» EXERCISE REQUIREMENTS
[1] According to the essay on Brigade KGK, on what date did Stalin deliver his report to the Seventeenth Party Congress?
[2] Reproduce the essay on Brigade KGK word for word from "The novel format" to "questions of genre.".

#### TEXT ####

The surprising range of photographic techniques exploited by Brigade KGK also testifies to the persistence of a rich photographic culture in the Stalin era. Surrounded by experiments, Soviet critics of the mid-1930s complained that “there is still no theory of photomontage,” even as they saw the basis of a future theory with new clarity.6 Their dissatisfaction arose from the capacious and free use of the term itself. Photomontage referred not only to the serial, multipage layouts of illustrated magazines, which preserved an individual photograph’s autonomy and documentary value, but also to the satirical compositions that German photomonteur John Heartfield created for the Arbeiter Illustreirte Zeitung (AIZ; Workers’ illustrated news), which subordinated photographs to a simple slogan-like message. As a result, Soviet critics maintained that “one of the first tasks on the way to creating a theory of photomontage is to clarify the genres, establish their fundamental differences, sphere of application, etc.”7

The novel format and multifarious techniques of From the 16th to the 17th Congress underscore the currency of these concerns about genre. Brigade KGK freely used photographs in statistical data visualizations, monumentalizing socialist realist tableaux, and satirical photomontages. In each of these genres, their work reveals a new plasticity in the photograph. Nowhere is this quality more striking than in their satirical montages, which rely on an experimental technique to create distorted images. This essay examines how this technique made photomontage intelligible in relation to the other arts that contemporary critics regarded as its models in the mid-1930s: drawing, painting, and stage—or, more precisely, film—direction. It demonstrates that concerns often understood in terms of medium alone were, for artists and critics of the 1930s, ineluctably bound up with questions of genre.

Imminent Victory

From the 16th to the 17th Congress is a little-known intertext of a well-known speech: Stalin’s “Report to the Seventeenth Party Congress on the Work of the Central Committee of the C.P.S.U.(B.).”8 This long address, delivered at the so-called Congress of the Victors on 26 January 1934 and published two days later in the organ of the party’s Central Committee, Pravda, celebrated the Bolsheviks’ triumph over internal dissent from its left and right flanks as well as the continuing stability of the USSR’s planned socialist economy against the backdrop of the ongoing depression in the capitalist West. In the photo series by Brigade KGK, the text of Stalin’s address maintains a position of primary importance. The lengthy captions beneath the photographs are taken directly from the published Pravda transcript, and any deletions are duly marked by ellipses. The illustrations also closely shadow Stalin’s text, giving special emphasis to no single passage of the speech. Even the visual humor in the montages receives textual legitimation in a form recently analyzed by literary historian Natalia Skradol: several captions contain the Pravda transcript’s editorial interpolations of laughter and applause from Stalin’s audience.9

Stalin would not utter his famous verdict that “life has become better, life has become happier” until the final months of 1935, but the jubilation it expressed originated in the events of 1934. In his “Report to the Seventeenth Party Congress,” he sought to clarify a widespread misconception about the goals of economic planning. During the first five-year plan (1928–32), massive industrial investment and poor resource allocation had created runaway inflation, which required food rations to be introduced for the first time since the civil war. For some observers, the reappearance of the centralized command economy and the disappearance of money presaged an immediate transition to the producer-oriented society of full communism. In his report of 1934, however, Stalin announced that the second five-year plan would eliminate rations, reminding those who had praised the ration system for obviating money that “in the last analysis goods are produced not for the sake of producing them, but for consumption.”10

When he delivered his report, Stalin still hoped to end rations in 1938, at the conclusion of the second plan period, but by the end of 1934 he would abruptly change course. Determined to tame the inflation that rations held at bay, the Soviet State Bank advised a slackening of price controls on some commodities, which would allow the state to absorb as revenue the excess demand that bubbled up in underground markets.11 The strategy was immediately successful, and by October Stalin decided to eliminate rations before the year’s end. In November he told the Central Committee that these reforms were meant “to expand Soviet commerce, to strengthen the cash economy.” He promised that “the value of the ruble will become more stable, undoubtedly, and strengthening the ruble means strengthening all of our planning and financial accountability.”12 Rather than reflecting a turn to liberal laissez-faire, the reintroduction of money as the central instrument of the economy was part of a seismic shift toward a planned mass-consumption sector.

#### GIVEN MATERIAL ####

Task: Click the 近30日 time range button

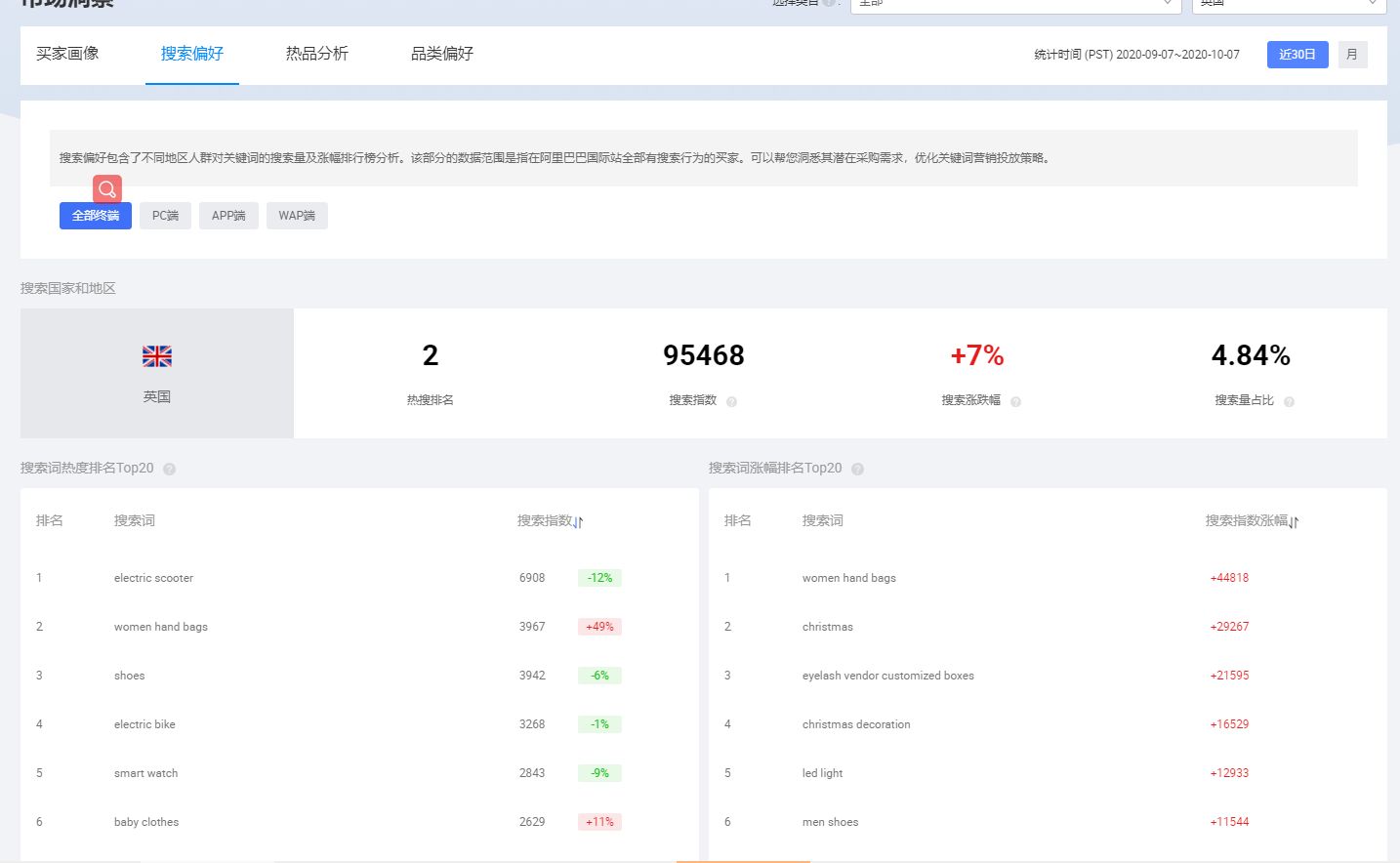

####

» OUTPUTS FOR THE TASKS
[1] 26 January 1934

[2]
The novel format and multifarious techniques of From the 16th to the 17th Congress underscore the currency of these concerns about genre. Brigade KGK freely used photographs in statistical data visualizations, monumentalizing socialist realist tableaux, and satirical photomontages. In each of these genres, their work reveals a new plasticity in the photograph. Nowhere is this quality more striking than in their satirical montages, which rely on an experimental technique to create distorted images. This essay examines how this technique made photomontage intelligible in relation to the other arts that contemporary critics regarded as its models in the mid-1930s: drawing, painting, and stage—or, more precisely, film—direction. It demonstrates that concerns often understood in terms of medium alone were, for artists and critics of the 1930s, ineluctably bound up with questions of genre.